The Holiday Season brings with it immeasurable and inescapable cheer. The last heat wave of Summer barely graced us before tidings of tinsel, flocked trees, and icicle lights stocked the store shelves. Around every corner is yet another reminder that the holidays are upon us, and with that reminder comes an implicit message that they should be filled with family, joy, and peace. And while that image sounds ideal, the holidays can, in truth, represent a season of conflict, hardship, and ambiguity amidst the cheer. And when mixed feelings exist in a winter wonderland of cloying happiness, those feelings are often exacerbated, making the sadness even sadder and the loneliness even lonelier. And cancer can be that unwelcome guest at the Christmas dinner table, piercing through an otherwise peaceful season with feelings of apprehension, anger, grief, tenderness, fear, and everything in between. Cancer can disrupt family holiday traditions, impact finances, and shift dynamics in the roles that people play in their family’s holiday celebrations. It may leave caregivers and well-intentioned family members baffled as to how to interact with and support their loved one during this festive season. And while there is no road-map to eradicate the emotional roller-coaster that the holiday season can present, we offer a few tips that may help alleviate some stress, provide room to be genuine about your feelings, and embrace the holiday season for all that it may be: the bad, the ugly, the surprising, and the beautiful.
First and foremost, allow yourself to feel. Allow yourself to feel happy, sad, confused, excited, scared, and joyful. The more we avoid our feelings, the more that they can overwhelm us. Though we may try, we can never outrun the way that we are feeling. And feelings in and of themselves are not bad, wrong, or permanent; they are simply a wave that will ebb and flow. So allow yourself to feel sad, because that sadness will inevitably clear the way for other more peaceful feelings to occupy its space.
Holidays are often characterized by traditions, and with those traditions come expectations. Perhaps you were always the family member responsible for hosting the family, or baking the apple pies, or buying the mountain of presents, or directing the cleanup crew following Christmas dinner. Hence our next tip: contemplate. Check in with yourself to assess whether you want and are able to fulfill everything that you historically do during the holidays. Maybe maintaining the traditions that you normally do is of utmost importance to you, or maybe this year you want to change things up. Maybe you need to give some thought to where and with whom you want to spend time with during the holidays. This process of contemplation may sound like a daunting task, but taking the extra time to prepare for the holiday you want will relieve your future self of undue stress.
Remember the holidays are not just about giving, but also receiving. Asking for help, space, time, and understanding are all appropriate items on your holiday wish-list. Chances are you have never hesitated to help a family member or friend in need- maybe it’s now your turn to ask for help. Maybe you need help with cooking or cleaning in advance of your holiday gathering, or you need help organizing your coat closet, or shopping for presents… No matter what the request may be, those close to you will be more than willing to help.

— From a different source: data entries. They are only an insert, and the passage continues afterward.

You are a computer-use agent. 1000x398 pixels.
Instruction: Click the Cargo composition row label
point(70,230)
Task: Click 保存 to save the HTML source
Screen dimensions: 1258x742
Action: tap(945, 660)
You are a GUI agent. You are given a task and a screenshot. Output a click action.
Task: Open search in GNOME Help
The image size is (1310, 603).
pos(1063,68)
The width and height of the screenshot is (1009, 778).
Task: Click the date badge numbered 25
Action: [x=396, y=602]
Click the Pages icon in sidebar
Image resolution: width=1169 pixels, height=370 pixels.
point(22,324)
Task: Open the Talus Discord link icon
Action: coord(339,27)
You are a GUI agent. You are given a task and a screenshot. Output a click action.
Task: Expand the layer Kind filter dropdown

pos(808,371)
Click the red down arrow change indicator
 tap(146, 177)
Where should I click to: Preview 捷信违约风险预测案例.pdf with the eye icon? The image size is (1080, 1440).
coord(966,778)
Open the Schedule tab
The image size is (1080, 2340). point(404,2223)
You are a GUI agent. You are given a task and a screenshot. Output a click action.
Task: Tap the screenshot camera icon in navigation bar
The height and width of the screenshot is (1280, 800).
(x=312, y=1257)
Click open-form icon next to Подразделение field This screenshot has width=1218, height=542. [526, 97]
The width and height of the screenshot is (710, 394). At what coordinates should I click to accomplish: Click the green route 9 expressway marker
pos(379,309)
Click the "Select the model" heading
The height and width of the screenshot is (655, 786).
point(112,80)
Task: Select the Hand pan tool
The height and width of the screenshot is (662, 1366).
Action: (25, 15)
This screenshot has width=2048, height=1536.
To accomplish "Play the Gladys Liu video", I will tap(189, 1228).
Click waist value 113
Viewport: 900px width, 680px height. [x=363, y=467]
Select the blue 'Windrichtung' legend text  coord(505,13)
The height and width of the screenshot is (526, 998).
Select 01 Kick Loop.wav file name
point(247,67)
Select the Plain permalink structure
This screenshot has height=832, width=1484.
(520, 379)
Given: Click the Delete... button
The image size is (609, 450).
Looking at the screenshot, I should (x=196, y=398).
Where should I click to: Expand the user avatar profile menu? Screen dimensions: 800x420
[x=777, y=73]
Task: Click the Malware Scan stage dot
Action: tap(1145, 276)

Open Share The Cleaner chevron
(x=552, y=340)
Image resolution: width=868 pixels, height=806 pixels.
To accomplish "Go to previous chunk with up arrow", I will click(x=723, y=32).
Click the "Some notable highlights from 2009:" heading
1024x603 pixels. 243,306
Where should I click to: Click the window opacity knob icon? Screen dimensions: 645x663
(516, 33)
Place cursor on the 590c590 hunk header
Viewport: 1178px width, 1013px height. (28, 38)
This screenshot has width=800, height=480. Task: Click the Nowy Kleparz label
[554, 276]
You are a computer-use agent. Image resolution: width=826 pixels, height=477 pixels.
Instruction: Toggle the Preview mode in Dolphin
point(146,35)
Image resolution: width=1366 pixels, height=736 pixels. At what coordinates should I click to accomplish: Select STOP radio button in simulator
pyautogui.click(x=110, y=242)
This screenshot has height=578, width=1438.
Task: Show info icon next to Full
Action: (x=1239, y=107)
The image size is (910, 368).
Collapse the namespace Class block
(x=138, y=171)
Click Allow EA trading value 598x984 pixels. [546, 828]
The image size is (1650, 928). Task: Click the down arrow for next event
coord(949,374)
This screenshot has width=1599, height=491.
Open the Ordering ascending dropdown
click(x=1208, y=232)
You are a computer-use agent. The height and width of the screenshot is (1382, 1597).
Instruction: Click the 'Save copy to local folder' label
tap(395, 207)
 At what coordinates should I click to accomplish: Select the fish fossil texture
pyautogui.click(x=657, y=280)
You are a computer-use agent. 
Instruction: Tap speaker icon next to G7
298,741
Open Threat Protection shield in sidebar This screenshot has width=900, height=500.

While it is a major feat for Santa to scale the chimneys of families worldwide all within a matter of one night, we cannot all be Santa. We cannot expect ourselves to perform to ridiculously high holiday standards on top of the things we ordinarily do on top of life stressors on top of a cancer diagnosis. When we set expectations that exceed our physical and mental abilities, we set ourselves up for failure at the very worst, and one heck of an unpleasant and stressful holiday season at the very least. Setting realistic expectations does not mean that you are throwing in the towel. Rather, it means that you are taking a look at your goals and taking inventory of your resources to achieve those goals. Make a list of your priorities and evaluate how you will work towards those priorities (i.e. axing some items off the to-do list, enlisting friends and family for support, scheduling in appropriate time for rest, etc).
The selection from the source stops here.